In recent tests, the robot completed its tasks three times faster than comparable missions directed by humans. The trials took place at the University of Basel’s “Marslabor,” a specialized simulation facility replicating the dusty, rocky landscapes of Mars and the Moon. The robot, named ANYmal, resembles a robotic dog rather than a traditional wheeled rover and is equipped with advanced scientific instruments.
ANYmal carries a robotic arm fitted with a microscopic imager and a Raman spectrometer, which can analyze and identify the chemical composition of rocks. Its mission was to autonomously navigate the simulated Martian environment, locate scientifically valuable rocks, conduct analyses using its instruments, and transmit the findings without human intervention.
The robot demonstrated remarkable efficiency, completing autonomous missions in just 12 to 23 minutes, compared to the 41 minutes required when guided by a human operator. The experiments, published in Frontiers in Space Technologies, involved sequentially analyzing multiple rock samples and identifying a variety of materials, including soft sulfate minerals, gypsum carbonates, basalts, and lunar analogs such as dunite and anorthosite.

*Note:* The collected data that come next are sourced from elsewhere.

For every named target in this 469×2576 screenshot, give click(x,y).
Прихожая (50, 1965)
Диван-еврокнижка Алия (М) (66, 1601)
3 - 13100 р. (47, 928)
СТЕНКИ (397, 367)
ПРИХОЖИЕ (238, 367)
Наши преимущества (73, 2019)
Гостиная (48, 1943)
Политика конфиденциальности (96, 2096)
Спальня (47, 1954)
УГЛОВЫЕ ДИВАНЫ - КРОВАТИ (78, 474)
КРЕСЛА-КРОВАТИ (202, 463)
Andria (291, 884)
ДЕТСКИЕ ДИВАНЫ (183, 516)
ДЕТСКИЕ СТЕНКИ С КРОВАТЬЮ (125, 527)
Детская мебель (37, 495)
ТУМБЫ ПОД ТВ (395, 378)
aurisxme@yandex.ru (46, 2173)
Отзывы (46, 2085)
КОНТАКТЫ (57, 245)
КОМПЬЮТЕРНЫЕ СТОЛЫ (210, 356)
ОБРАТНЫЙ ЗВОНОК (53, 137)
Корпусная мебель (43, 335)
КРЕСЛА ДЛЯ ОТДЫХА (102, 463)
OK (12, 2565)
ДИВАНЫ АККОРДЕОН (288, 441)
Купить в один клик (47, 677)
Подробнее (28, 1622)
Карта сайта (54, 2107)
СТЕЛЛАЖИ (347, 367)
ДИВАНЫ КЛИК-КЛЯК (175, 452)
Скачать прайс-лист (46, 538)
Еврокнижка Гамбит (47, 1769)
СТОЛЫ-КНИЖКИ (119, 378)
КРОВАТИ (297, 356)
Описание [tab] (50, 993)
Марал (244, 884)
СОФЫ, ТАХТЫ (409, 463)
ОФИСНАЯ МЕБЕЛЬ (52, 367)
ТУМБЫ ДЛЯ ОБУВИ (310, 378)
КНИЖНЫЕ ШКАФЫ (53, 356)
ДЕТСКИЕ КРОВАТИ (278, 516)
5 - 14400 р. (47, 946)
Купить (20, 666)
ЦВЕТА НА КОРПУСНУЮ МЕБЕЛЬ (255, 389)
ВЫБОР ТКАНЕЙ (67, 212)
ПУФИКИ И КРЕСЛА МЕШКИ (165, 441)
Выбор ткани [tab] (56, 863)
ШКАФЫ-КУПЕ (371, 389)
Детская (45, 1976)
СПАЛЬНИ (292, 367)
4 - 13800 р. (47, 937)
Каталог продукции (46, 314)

While autonomous operation was notably faster, human supervision produced slightly more accurate and detailed results. Currently, Mars rovers are operated under near-constant Earth-based control, covering only about a hundred meters daily. The use of autonomous robots like ANYmal could significantly speed up planetary exploration by enabling independent scientific decision-making.
In a significant development, the study also emphasizes the advantages of legged robots, which can traverse difficult and uneven terrain filled with obstacles—areas that wheeled rovers struggle to access. This research points toward a future where robots like ANYmal will not only act as remote-controlled tools but also as autonomous scientific explorers, capable of independently searching for biosignatures and chemical traces indicative of ancient life on distant worlds.